After his hospitalization, Zachary had many lonely days at school. While his friends enjoyed the freedom of the monkey bars, he spent recess alone in the “Choice” room. He wasn’t even afforded the luxury of lunch with friends. And he was restrained on many more occasions before I finally had enough and at the advice of his doctor decided to quit my job to homeschool him.

When asked recently if he would return to the school if teachers were properly trained and didn’t restrain him, he looked at me and said, “Mommy, you would do that to me?”

I simply replied, “No,” while secretly wiping away tears.

Things don’t have to be this way, though. There needs to be a nationwide ban on all restraint and seclusion in schools. Many opponents believe this is an unrealistic goal and that allowing these pseudo behavioral techniques “in extreme situations” is necessary to keep a child safe from himself and to protect those in the classroom.

The problem is there is no universal definition of “extreme.” Was Zach’s behavior extreme? No. Not to me or to any teacher or administrator properly trained in working with special needs children. But to his teachers, it was extreme behavior and their reaction has caused extreme damage to my child.

There is proof that a restraint and seclusion free environment is realistic. Virginia-based Grafton Integrated Health Network, an organization that works with children and adults with autism and co-occurring psychiatric diagnoses, went restraint and seclusion free ten years ago. Since then, their client and staff injury rate has dramatically gone down, while employee satisfaction has increased. They are now teaching their system, Ukeru, to others across the country in order to create a trauma informed environment for addressing aggressive behavior.

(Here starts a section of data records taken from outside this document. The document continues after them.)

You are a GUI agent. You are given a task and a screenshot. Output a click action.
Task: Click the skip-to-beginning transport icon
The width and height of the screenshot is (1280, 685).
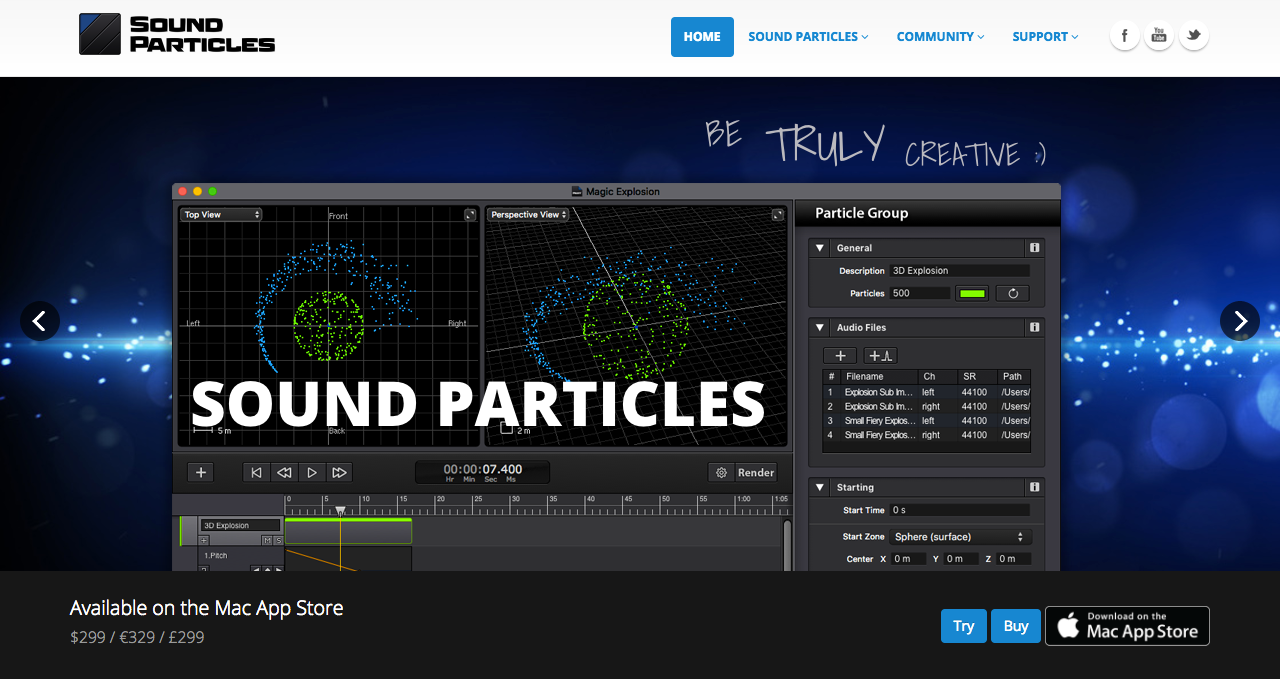(256, 472)
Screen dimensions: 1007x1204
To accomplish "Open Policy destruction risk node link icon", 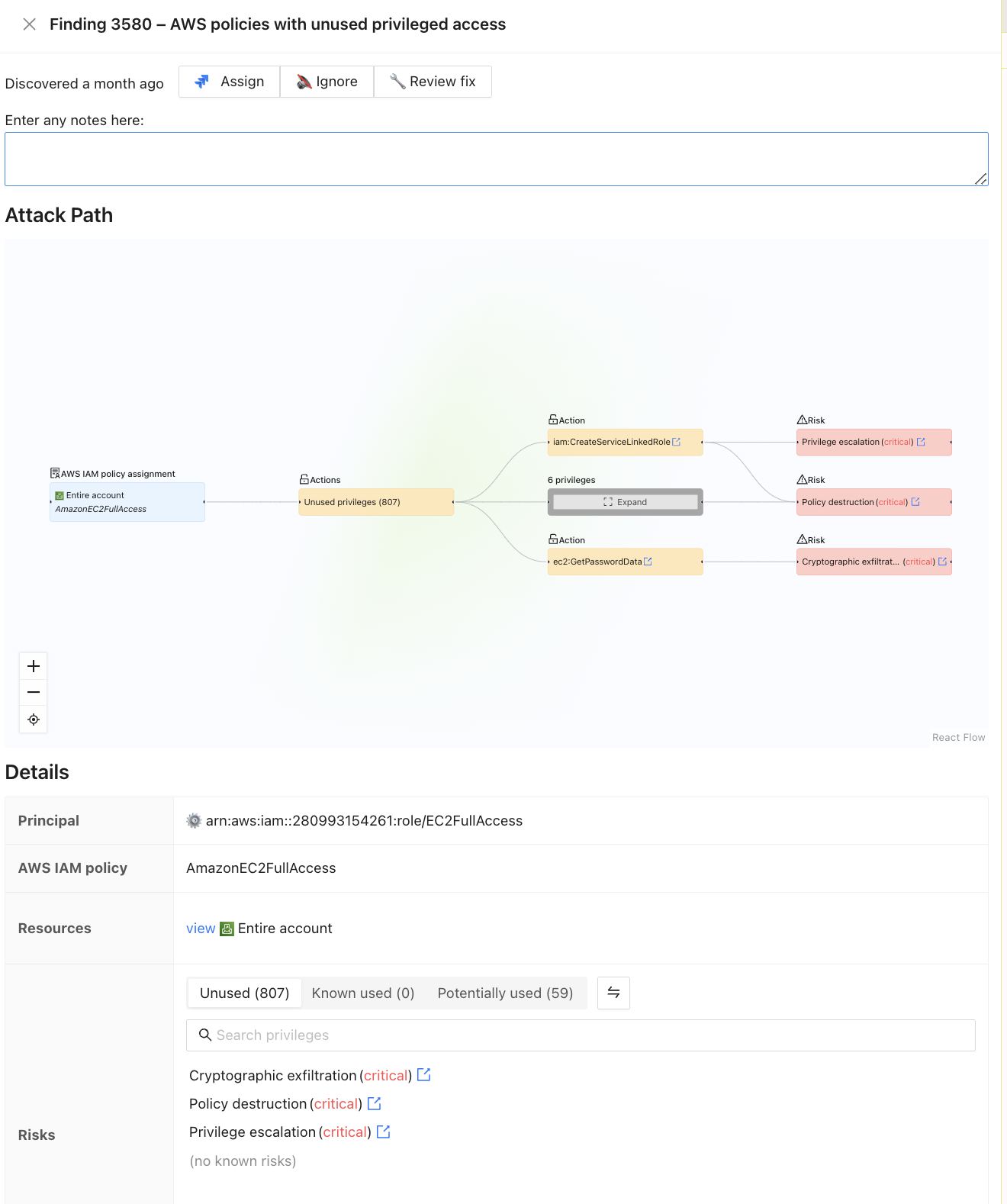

Perhaps if more educational bodies knew about this approach, my 60-pound six-year-old wouldn’t have ever been placed in the back of the patrol car on that hot summer day. We also wouldn’t have to travel the 30-mile stretch of highway for trauma-based therapy each week.

Due to the enduring trauma from that day and others where Zachary was placed in holds and held in seclusion from his peers, I no longer write as a journalist. I write for Zachary with the hopes there will be more days filled with laughter.

Crystal Garrett
2016


The views expressed in this paper are those of the author(s) and do not necessarily represent the views of the NLM Family Foundation.